• [PROVIDED PASSAGE]
-=-=-=-=-

Bottled Water or Tap? Considerations for your Choice

Posted & filed under Facts about Fluoride, Fluoride and Public Health, Fluoride, Oral Health, and Access to Care.

Drinking Bottled WaterThe New York Times published a fun interactive quiz in late October, Bottled Water or Tap: How Much Does Your Choice Matter? It takes the reader through a series of questions, mostly to gauge knowledge, but also to show us the environmental impact of our personal habits. It’s the kind of activity most of us avoid because, by the end, we’ll inevitably feel guilty.

Most health advocates promote drinking water over sugar sweetened beverages. Many urge tap water over bottled water. That’s the best way to benefit from the prevention provided by the fluoride that is added to community water systems serving about 75% of us. (Most bottled water does not contain the optimal level of fluoride to protect teeth.)

As a result of the lead crisis in Flint, Michigan and the fight to protect the safety of the water at Standing Rock, there is growing awareness of long-ignored water issues around the country, from basic water safety to something we now know as water poverty. The U.S. still has some of the safest drinking water on the planet, but eroding trust means that we are at risk of drinking less of it.

Taste and cultural customs also motivate many people to choose bottled water over tap. People coming to this country from places where the water was not safe, by necessity, drank only bottled water. That is a custom that continues for generations after families have settled here. And, safe though it may be, water in some places simply doesn’t taste good.

-=-=-=-=-

• [DATASET ENTRIES]
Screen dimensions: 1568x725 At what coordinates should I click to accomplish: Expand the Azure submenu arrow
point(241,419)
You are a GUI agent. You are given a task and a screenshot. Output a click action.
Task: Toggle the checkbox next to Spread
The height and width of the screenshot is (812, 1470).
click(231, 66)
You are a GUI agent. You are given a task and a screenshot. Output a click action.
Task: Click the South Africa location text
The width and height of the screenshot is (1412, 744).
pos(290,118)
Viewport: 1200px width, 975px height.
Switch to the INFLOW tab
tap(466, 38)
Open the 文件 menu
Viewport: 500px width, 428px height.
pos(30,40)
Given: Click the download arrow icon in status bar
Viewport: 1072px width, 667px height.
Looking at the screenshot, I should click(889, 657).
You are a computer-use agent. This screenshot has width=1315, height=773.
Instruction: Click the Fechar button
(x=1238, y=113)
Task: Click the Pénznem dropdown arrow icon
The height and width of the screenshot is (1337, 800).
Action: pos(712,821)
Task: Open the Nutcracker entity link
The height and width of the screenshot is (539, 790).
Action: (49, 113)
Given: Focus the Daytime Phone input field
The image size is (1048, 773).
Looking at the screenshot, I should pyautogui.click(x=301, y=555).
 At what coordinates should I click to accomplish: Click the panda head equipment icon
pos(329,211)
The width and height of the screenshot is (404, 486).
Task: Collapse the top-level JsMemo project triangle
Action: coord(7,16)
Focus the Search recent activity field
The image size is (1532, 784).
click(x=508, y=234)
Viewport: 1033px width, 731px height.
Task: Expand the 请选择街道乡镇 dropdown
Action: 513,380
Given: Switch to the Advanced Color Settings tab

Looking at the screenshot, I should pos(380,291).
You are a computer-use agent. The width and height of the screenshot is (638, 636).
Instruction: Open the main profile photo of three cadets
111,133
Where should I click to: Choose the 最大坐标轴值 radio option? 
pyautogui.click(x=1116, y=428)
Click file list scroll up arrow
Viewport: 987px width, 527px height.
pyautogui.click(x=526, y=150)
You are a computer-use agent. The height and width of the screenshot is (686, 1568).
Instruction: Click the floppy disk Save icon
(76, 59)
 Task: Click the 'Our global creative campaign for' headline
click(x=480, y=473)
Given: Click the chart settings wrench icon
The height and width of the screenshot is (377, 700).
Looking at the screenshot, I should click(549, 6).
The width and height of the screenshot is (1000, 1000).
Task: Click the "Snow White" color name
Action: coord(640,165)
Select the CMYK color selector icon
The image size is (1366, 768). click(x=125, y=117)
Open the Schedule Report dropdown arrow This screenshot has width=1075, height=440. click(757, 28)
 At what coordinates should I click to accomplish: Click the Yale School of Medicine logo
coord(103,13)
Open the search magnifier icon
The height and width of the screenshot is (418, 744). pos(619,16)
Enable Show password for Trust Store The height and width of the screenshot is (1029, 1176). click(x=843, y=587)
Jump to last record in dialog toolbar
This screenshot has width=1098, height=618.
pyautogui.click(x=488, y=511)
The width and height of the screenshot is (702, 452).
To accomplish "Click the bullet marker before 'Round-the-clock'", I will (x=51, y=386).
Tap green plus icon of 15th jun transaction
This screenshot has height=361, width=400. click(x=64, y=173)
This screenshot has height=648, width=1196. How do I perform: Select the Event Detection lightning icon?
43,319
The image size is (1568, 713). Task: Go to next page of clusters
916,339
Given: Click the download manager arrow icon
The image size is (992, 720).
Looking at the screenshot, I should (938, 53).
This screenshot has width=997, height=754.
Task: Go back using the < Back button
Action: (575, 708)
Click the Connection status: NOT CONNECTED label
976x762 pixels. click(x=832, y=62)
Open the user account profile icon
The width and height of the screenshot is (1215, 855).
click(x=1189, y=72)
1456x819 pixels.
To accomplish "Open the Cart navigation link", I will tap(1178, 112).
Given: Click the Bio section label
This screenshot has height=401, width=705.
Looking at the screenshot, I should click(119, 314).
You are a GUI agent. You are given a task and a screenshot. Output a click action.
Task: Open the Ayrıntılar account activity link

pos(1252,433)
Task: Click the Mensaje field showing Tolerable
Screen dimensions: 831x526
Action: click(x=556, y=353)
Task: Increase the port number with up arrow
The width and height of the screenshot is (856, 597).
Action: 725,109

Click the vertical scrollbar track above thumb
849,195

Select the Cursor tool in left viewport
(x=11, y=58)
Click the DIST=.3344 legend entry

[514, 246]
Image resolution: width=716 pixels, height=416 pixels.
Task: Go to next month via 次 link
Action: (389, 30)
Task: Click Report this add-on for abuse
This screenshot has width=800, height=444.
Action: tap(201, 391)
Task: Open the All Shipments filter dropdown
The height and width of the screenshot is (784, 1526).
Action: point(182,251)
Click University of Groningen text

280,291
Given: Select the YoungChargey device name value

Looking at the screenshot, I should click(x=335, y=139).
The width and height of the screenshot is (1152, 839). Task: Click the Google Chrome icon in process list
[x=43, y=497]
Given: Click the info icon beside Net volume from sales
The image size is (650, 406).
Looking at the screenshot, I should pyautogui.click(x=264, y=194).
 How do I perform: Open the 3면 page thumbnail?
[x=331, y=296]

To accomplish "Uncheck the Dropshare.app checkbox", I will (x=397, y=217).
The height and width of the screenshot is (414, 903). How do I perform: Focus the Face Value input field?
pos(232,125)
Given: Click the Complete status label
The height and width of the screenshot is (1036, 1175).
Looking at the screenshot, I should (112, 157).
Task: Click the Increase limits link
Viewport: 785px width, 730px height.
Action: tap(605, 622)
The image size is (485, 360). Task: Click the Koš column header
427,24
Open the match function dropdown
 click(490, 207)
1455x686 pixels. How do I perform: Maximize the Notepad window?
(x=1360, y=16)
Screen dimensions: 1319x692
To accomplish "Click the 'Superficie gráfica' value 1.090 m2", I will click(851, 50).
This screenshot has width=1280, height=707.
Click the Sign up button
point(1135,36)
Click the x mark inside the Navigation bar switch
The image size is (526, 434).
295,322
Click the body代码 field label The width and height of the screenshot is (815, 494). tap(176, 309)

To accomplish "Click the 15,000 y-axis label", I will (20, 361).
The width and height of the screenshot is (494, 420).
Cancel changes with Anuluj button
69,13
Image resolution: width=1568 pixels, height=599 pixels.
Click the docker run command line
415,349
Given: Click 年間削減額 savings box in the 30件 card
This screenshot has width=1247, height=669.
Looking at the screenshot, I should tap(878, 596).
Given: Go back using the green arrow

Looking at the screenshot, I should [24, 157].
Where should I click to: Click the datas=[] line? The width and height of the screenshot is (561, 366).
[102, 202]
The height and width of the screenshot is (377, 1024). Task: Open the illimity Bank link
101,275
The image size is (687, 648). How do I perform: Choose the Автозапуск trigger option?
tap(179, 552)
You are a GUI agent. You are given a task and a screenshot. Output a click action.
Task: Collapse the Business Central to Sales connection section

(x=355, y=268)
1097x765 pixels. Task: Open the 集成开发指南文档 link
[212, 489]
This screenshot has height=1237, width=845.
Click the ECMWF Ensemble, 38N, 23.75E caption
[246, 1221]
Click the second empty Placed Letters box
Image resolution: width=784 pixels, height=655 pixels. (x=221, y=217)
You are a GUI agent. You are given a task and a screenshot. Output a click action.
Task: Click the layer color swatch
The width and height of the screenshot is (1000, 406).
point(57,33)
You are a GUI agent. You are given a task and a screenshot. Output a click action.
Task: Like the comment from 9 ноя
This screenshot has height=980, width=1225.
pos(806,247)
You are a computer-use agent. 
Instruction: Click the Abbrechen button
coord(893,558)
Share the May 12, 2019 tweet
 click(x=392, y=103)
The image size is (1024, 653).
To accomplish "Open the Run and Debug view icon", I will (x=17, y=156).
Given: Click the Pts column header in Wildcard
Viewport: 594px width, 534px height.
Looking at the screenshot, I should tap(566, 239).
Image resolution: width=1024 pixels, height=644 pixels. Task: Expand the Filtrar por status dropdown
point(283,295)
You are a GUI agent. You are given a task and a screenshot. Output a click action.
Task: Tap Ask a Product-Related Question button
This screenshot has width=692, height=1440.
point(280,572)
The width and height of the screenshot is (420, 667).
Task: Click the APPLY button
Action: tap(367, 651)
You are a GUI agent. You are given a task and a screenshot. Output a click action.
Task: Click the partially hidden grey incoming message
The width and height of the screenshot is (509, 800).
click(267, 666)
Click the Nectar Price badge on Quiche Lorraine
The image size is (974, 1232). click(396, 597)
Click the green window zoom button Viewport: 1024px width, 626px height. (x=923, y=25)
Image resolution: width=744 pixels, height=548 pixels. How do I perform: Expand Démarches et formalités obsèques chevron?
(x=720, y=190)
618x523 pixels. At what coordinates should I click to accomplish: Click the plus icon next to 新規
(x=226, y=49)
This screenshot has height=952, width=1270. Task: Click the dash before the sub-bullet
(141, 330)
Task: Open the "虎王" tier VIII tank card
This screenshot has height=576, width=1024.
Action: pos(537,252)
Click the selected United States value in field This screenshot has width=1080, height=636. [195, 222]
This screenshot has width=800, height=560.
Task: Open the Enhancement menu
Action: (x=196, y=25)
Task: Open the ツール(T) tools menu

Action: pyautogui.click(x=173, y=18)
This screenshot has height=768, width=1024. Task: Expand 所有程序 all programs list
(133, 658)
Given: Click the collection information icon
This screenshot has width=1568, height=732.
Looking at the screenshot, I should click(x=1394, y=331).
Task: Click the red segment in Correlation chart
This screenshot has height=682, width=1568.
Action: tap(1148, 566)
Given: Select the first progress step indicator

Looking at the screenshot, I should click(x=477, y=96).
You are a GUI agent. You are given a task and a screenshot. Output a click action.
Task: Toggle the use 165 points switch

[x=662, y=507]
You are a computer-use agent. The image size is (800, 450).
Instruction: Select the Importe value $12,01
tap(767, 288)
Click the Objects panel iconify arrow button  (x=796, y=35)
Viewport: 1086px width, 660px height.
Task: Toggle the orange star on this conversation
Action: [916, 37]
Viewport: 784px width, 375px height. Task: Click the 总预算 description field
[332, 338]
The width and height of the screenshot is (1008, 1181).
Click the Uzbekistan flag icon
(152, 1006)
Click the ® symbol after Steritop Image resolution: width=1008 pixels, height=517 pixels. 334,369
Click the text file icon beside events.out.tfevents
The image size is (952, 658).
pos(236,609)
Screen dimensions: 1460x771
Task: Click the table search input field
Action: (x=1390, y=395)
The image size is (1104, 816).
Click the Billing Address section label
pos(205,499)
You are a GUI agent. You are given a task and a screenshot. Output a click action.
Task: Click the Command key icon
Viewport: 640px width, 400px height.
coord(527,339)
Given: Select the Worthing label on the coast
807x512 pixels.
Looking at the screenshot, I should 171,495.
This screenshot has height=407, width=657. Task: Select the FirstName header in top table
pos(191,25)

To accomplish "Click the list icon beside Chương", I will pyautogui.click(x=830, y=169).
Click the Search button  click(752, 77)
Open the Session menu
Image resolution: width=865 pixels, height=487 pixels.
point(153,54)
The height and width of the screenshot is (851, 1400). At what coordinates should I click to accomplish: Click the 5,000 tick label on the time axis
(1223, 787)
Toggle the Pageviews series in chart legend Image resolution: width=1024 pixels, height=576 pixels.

-=-=-=-=-

• [TASK 1]
In the post on bottled versus tap water, list the water problems and events named in the paragraph that begins "As a result of the lead crisis in Flint."
• [TASK 2]
Decide whether each statement below agrees with the post on bottled versus tap water. Answer yes or no for each, and quote the words of the post that settle it.
(a) The New York Times quiz appeared in late October.
(b) Most bottled water contains the optimal level of fluoride to protect teeth.
(c) Community water systems with added fluoride serve about half of the population.
• [TASK 3]
Continue the post on bottled versus tap water, beginning after its final sentence.

• [FINAL ANSWER 1]
- The lead crisis in Flint, Michigan
- The fight to protect the safety of the water at Standing Rock
- Basic water safety
- Water poverty

• [FINAL ANSWER 2]
(a) Yes: "The New York Times published a fun interactive quiz in late October"
(b) No: "Most bottled water does not contain the optimal level of fluoride to protect teeth."
(c) No: "the fluoride that is added to community water systems serving about 75% of us"

• [FINAL ANSWER 3]
And then there is this. Soda companies invest millions of dollars in campaigns to defeat soda taxes that are designed to discourage people from buying and consuming sugar sweetened beverages. (They have also funded successful efforts to influence health organizations.) These taxes are being imposed more widely to help abate the dramatic increase we are experiencing in obesity and Type 2 diabetes, especially among children. The rates of these diseases are highest in the very populations that the industry targets most – low income neighborhoods and racial and ethnic minorities.

Back to the quiz: the environmental impact of manufacturing, transporting and disposing of our plastic bottles is a consideration that drives more and more people to carry refillable water bottles around.

So is bottled water a bad choice, the villain? There are lots of reasons why it isn’t as good at tap water for most of us.  However,  for people who are substituting water for soda, or people who whose water is decidedly unsafe, or people who are exploring whether or not to trust what comes from the tap, bottled water is a compromise that we live with until everyone’s right to healthful water is guaranteed.